16/04/2024
ENERGIE

Production d’hydrogène vert: L’Algérie ambitionne d’être leader en 2050

La forte dépendance de l’Algérie aux hydrocarbures, qui représentent 93,6% des recettes d’exportation et environ 50% du budget de l’État, a jusque-là empêché le pays d’exploiter son énorme potentiel dans le domaine des énergies renouvelables.

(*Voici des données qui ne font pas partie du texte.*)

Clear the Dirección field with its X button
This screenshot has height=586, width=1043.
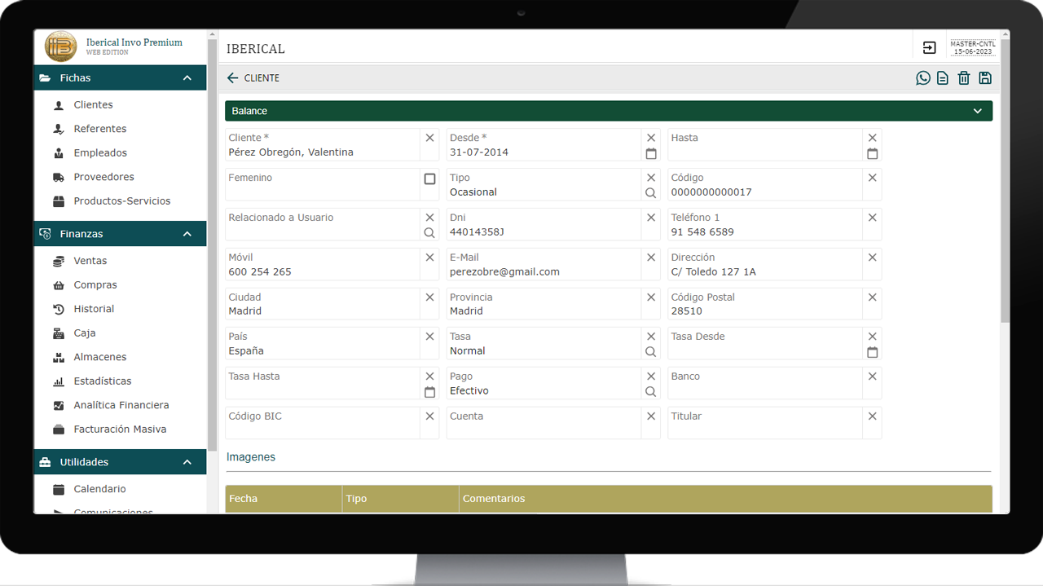click(x=873, y=258)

L’Algérie prévoit désormais des investissements massifs sur les segments de l’hydrogène vert et de l’énergie solaire à hauteur de 20 à 25 milliards USD dans l’hydrogène vert, d’ici 2040

Ces investissements visent à développer la filière de l’hydrogène vert afin d’apporter des solutions énergétiques complémentaires.

Le directeur Hydrogène et Energies alternatives au Commissariat des énergies renouvelables et à l’efficacité énergétique, qui s’exprimait hier chez nos confères  de la Radio a affirmait que  l’Algérie peut produire un million de tonnes d’hydrogène vert à l’horizon 2040  qu’elle disposait des meilleurs atouts dans le bassin méditerranéen pour la production d’énergies renouvelables dont l’hydrogène vert dont elle est en mesure de mettre sur le marché jusqu’à un million de tonnes à l’horizon 2040.

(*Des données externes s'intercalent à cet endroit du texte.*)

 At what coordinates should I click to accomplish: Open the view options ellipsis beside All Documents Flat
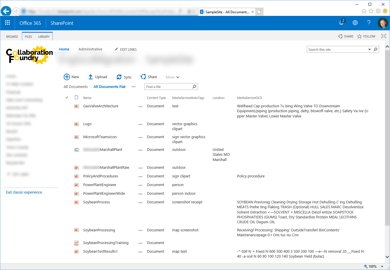point(133,87)
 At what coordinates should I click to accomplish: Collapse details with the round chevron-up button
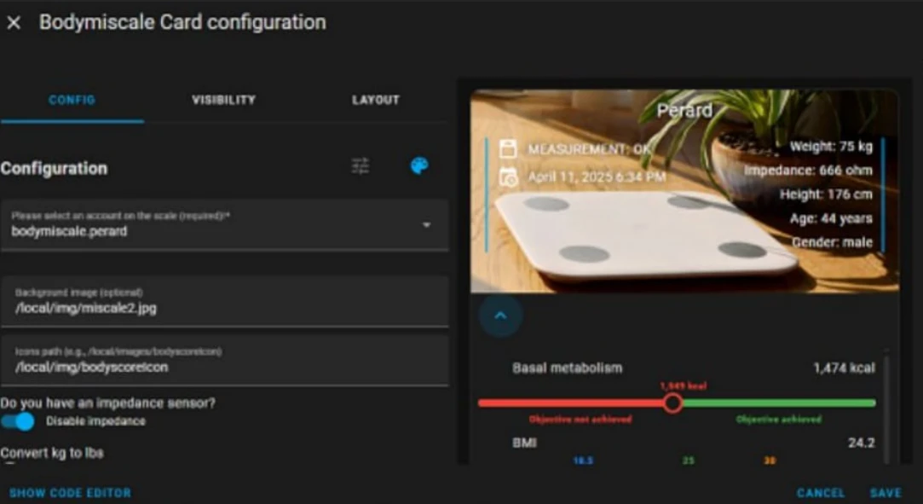(x=500, y=316)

En cela notre pays dispose donc de la disponibilité des infrastructures de transport, de la ressource humaine qualifiée et de l’expérience dans la liquéfaction du gaz naturel pour la production de l’hydrogène vert, d’une longue façade maritime pouvant abriter des stations de dessalement de l’eau de mer qui servira à la production de l’hydrogène vert, ainsi que tout un réseau d’université et de centres de recherches dédié au secteur.

Dans le détail, ce sont là des objectifs déjà tracés dans la feuille de route adoptée en Conseil des ministres et qui se décline en trois phases : 2023-2030 pour la production de l’hydrogène vert, 2030-2040 pour son exportation, et 2040-2050 pour que l’Algérie prenne sa place parmi les pays leaders mondiaux pour la production et de l’hydrogène vert.

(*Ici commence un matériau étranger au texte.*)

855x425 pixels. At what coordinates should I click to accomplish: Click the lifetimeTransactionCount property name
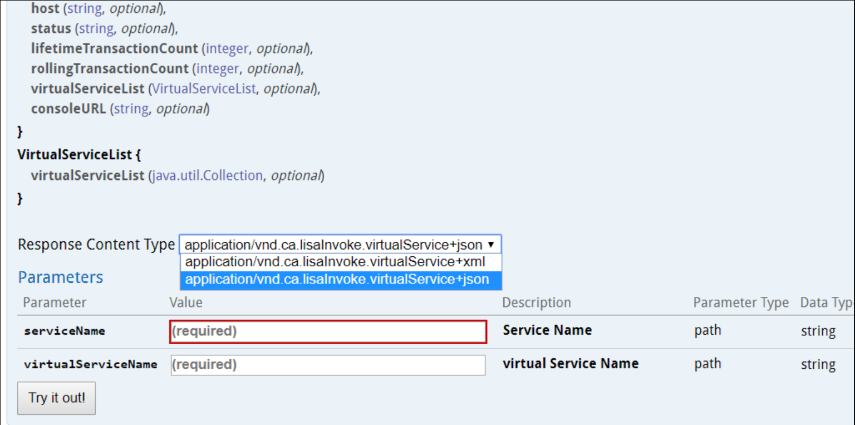click(x=114, y=48)
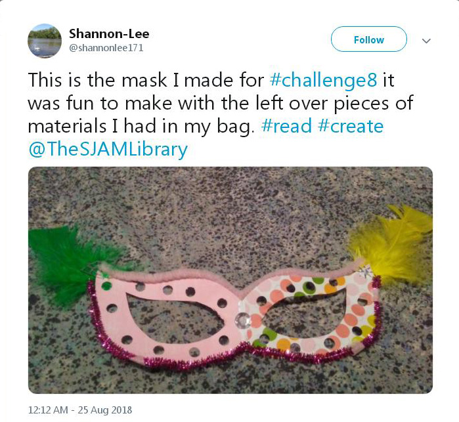Click the Shannon-Lee display name
459x422 pixels.
click(109, 33)
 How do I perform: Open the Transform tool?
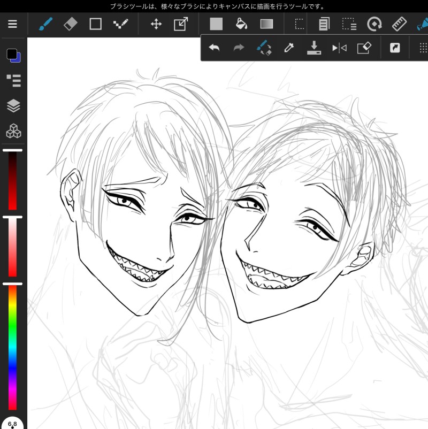click(x=181, y=24)
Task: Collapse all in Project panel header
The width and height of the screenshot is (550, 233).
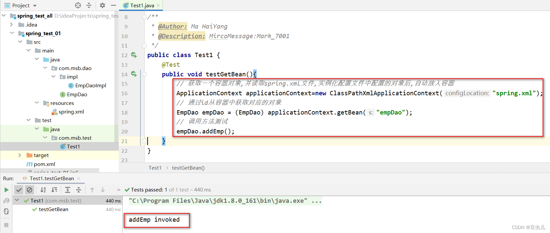Action: click(x=89, y=5)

La Sonatrach avait signé, en décembre 2022, un accord avec le groupe énergétique allemand VNG AG pour construire des usines d’hydrogène et d’ammoniac verts en Algérie, en se basant notamment sur l’énorme potentiel du pays dans le domaine des énergies renouvelables.

Dans les faits, tous s’accordent à dire que Algérie  dotée d’un important potentiel solaire, est bien placée pour produire l’hydrogène vert à des couts très compétitifs

Le Gouvernement Algérien a inscrit, dans le cadre de son plan de relance économique, la transition énergétique vers les énergies nouvelles et renouvelables comme axe prioritaire, dans un objectif de croissance « verte » par le recours aux technologies énergétiques innovantes et digitalisées.

Il faut rappeler que plusieurs études réalisées par le Centre de développement des énergies renouvelables (CDER) et par d’autres organismes nationaux et internationaux montraient clairement les atouts « très intéressants » sur lesquels l’Algérie peut s’appuyer sur la transition vers l’hydrogène, notamment vert, comme vecteur d’énergie propre.

Selon un rapport publié en septembre 2022 par la fondation allemande Friedrich-Ebert. les capacités algériennes sont en phase de satisfaire déjà le marché européen et par extension le marché mondial.

Le Gouvernement Algérien a inscrit, dans le cadre de son plan de relance économique, la transition énergétique vers les énergies nouvelles et renouvelables comme axe prioritaire, dans un objectif de croissance « verte » par le recours aux technologies énergétiques innovantes et digitalisées.